Not just mobile phones, but smartphones. The iPhone arrived in 2007. Soon after its invention I had a Blackberry (not the sort that grows in our ditches) and they stopped making those in 2016.

Since Christmas 1999 we have access to high speed internet, GPS, digital maps, streaming services for TV, radio, music and film, smartwatches, drones, cloud storage, electronic payments and banking, cloud storage and, to my mind, the big one that is changing us more than we realise: social media.

No doubt you can think of other things we have now that we didn’t have then.

Since 1999 there have been many geo-political changes also. 1999 was the year of the Good Friday Agreement.
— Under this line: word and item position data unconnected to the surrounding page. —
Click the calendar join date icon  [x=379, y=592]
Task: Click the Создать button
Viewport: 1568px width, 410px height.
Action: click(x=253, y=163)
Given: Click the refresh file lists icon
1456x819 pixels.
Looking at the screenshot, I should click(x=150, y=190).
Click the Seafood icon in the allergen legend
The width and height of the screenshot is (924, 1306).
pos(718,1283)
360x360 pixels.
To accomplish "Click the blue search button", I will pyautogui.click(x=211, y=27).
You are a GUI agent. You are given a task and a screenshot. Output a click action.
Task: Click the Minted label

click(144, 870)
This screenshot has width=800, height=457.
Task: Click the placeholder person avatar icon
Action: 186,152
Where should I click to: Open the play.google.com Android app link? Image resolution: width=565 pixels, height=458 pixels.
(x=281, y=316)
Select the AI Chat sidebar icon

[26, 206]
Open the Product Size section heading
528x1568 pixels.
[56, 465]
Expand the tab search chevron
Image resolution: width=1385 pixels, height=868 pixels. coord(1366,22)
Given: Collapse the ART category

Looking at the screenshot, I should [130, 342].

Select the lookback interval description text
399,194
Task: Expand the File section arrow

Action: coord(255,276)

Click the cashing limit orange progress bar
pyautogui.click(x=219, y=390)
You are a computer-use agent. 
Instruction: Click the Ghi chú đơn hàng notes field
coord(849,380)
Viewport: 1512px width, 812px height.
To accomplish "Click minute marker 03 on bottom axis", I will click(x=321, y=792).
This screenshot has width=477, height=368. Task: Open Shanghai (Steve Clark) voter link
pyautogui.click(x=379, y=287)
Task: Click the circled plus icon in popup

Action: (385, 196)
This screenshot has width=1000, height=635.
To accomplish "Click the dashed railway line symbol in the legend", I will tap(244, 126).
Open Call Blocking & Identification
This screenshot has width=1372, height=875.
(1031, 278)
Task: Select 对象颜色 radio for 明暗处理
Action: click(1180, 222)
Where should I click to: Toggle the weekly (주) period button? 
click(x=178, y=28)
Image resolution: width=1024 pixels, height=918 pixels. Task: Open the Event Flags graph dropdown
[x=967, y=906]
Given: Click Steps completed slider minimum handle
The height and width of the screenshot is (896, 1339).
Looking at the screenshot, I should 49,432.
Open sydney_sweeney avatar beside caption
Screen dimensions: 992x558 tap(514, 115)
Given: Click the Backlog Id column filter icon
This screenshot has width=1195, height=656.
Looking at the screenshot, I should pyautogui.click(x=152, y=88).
The Euro arrived. The indoor smoking ban. There have been more and still emerging centres of global power, the expansion of the European Union (I was a guest in the European Parliament myself the day that they voted for that expansion), the 9/11 attacks (2001) and ensuing ‘war on terror’, the financial crash here and the end of the Celtic Tiger, our economic shift to dependence on multinational corporations, increased ethnic and religious diversity, the legalisation of same-sex marriage in 2015 and abortion in 2018, the war in Ukraine, on our own continent, and the Coronavirus Pandemic, and horrendous conflicts not only in the Middle East but in countless other places around the world.

Immigration has become a key dynamic in our daily lives. Alongside all of these many have a changed attitude to believing and to institutional religion.

In spite of growing secularisation, we approach Christmas 2025 and, once again, the Christmas traditions will shape countless lives and activities in our homes. More than that, the Christmas message will ring out as it has always done: ‘Behold I bring you good tidings of great joy, which shall be to all people.

For unto you is born this day in the city of David a Saviour, which is Christ the Lord.’ Yes, in spite of all the change and changes, the message and promise of Christmas to us is still the same: the baby in the manger is Emmanuel which means, ‘God with us’. The baby in the manger is Messiah and Saviour.

The baby is ‘The Word of God made flesh’. As Saint John puts it in the Christmas Gospel: ‘The word became flesh and lived among us.’

That baby himself became a refugee and as an adult was a wandering teacher whose message, life, death and resurrection changed the world forever.

My prayer for you is that this enduring Christmas good news will bring you joy and peace, and sustain you this Christmas and in the many Christmasses that still lie ahead.

Thank you all again, and I wish you and yours a happy and blessed Christmas.